**TAREA PROPUESTA:** Según el texto sobre el agua, ¿en qué se convierte el agua cuando se pone al fuego?

Por Rodolfo Izaguirre
El agua es fuente de vida. Existe
desde la aurora del mundo y seguirá estando hasta el final porque ella misma es
su propia y eterna renovación. Fluye y adopta la forma de todas las cosas que
encuentra a su paso: las piedras, los remansos. En los jardines japoneses, con
los bonsai, el bambu, la rocas y la gravilla instala y garantiza la fertilidad,
la longevidad, la presencia del cielo, del hombre y de la tierra.
Limpia y a la vez, regenera. La
infinitud de su naturaleza esconde un prodigioso potencial: es la semilla de
todas las semillas y de todas las promesas de evolución y amenazas de
reabsorción. Es oriigen de la vida, símbolo de fertilidad, pureza,
sabiduría, gracia y virtud. Tiende a su disolución, pero al mismo tiempo, por
su homogeneidad, favorece la cohesión, la concentración. Se convierte en
nieve, en hielo. Pero puesta al fuego se hace aire, espíritu, soplo de vida. Si
llega a retirarse o a disminuir su nivel permite, en un espectacular acto de
prestidigitación, que aparezca alguna isla flotando en el mar.

**EXTRACTOS DE DATOS:**
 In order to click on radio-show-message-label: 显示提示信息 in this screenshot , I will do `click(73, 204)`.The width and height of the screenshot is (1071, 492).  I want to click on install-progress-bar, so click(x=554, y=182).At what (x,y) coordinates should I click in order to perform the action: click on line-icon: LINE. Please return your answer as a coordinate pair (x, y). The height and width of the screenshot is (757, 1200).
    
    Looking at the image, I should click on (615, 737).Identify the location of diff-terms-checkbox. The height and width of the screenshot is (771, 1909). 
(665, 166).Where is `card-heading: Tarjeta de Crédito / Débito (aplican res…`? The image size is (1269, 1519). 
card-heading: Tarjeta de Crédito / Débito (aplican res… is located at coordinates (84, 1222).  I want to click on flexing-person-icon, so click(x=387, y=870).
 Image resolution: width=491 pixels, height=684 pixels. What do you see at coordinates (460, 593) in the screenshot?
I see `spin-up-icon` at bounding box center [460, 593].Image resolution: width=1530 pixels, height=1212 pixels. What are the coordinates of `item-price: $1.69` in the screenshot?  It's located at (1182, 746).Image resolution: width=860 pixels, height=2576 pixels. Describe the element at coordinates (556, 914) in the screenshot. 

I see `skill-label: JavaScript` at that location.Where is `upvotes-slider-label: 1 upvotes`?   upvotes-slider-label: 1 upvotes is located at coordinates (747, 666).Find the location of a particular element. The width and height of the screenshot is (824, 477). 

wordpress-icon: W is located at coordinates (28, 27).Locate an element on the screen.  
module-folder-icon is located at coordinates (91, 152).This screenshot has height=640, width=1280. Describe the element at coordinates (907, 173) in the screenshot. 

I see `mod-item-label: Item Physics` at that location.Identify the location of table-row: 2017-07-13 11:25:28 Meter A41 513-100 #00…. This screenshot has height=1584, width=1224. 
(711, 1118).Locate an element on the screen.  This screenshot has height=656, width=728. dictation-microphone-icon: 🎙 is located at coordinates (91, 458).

**RESPUESTA ESCRITA:** Se hace aire, espíritu, soplo de vida.